Henry John Hefty (December 28, 1858August 20, 1915) was an immigrant from Switzerland who worked as an architect based in Portland, Oregon, United States.

==Early life==
Hefty was born Heinrich Hefti in 1858 in Schwanden, in the Swiss canton of Glarus. His father was an architect and building contractor who taught his son the principles of architecture and construction. Hefty continued his study of architecture at the Darmstadt Technical School, graduating in 1879. He immigrated to the United States in 1881, following his brother to Portland, Oregon.

He later adopted the anglicised spelling of his name.

==Career==
Hefty began working in Portland as a building contractor, and he employed over twenty workers. Beginning in 1884, he focused entirely on architecture, designing in a variety of styles and usually incorporating at least one tower in his designs.

Most of Hefty's work is preserved only in photographs and engravings, although a few buildings remain. He designed Portland's First Congregational Church at SW Park and Madison Street, and he supervised its construction between 1889 and 1895. In 1904 Hefty designed the Eaton Hotel at SW 9th and Morrison. One of his last projects was the Buckingham Hotel in 1911, also known as the Kingston Apartments, at the intersection of West Burnside, Southwest Morrison, and Southwest 20th Place.

===City Hall===
One of Hefty's designs that was never completed was Portland City Hall.

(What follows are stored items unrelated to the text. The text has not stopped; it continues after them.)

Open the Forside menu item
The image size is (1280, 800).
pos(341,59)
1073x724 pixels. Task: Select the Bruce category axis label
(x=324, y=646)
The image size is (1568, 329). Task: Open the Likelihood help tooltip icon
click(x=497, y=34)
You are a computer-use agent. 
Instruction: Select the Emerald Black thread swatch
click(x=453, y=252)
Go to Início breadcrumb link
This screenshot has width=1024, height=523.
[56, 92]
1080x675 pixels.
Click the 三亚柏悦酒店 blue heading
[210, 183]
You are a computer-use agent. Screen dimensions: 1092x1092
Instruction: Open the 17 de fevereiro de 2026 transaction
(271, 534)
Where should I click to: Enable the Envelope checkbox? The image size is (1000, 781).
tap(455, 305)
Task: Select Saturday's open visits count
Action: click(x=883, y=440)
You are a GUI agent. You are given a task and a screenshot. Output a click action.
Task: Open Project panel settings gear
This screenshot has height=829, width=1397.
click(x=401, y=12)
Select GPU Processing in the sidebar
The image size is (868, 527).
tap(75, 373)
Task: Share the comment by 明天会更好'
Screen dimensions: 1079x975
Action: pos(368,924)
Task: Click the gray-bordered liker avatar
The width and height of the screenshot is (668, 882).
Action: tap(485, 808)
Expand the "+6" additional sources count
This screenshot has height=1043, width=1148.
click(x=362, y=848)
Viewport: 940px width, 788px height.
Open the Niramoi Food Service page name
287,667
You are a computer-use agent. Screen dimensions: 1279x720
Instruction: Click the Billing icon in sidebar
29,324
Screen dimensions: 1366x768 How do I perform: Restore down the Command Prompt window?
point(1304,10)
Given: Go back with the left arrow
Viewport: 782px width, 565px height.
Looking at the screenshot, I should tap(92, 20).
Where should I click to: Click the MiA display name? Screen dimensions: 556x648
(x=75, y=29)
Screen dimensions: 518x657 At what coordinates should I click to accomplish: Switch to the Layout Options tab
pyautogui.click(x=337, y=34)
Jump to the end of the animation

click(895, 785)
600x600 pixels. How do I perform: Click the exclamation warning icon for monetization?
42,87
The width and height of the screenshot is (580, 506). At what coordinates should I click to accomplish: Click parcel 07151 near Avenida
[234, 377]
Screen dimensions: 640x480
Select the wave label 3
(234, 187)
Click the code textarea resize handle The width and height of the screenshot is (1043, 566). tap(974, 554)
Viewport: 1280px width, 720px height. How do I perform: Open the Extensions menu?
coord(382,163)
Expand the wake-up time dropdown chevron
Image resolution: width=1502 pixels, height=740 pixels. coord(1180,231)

In 1890 Hefty won a design competition to build a new city hall. His design was massive, and its construction required a major amount of stone, iron, and brick over a two-year period at a cost of $500,000. Hefty's compensation for the project as approved by the city was $20,000. After the building's foundation was completed, the city council stopped construction, citing cost overruns. The council awarded a new contract to architects Whidden & Lewis to design a less costly, more modest building. Biographer Harvey K. Hines classified the change of architects as "political dodgery."

In 1915 Hefty died suddenly during a vacation in Switzerland. At the time, his estate was valued at $70,000.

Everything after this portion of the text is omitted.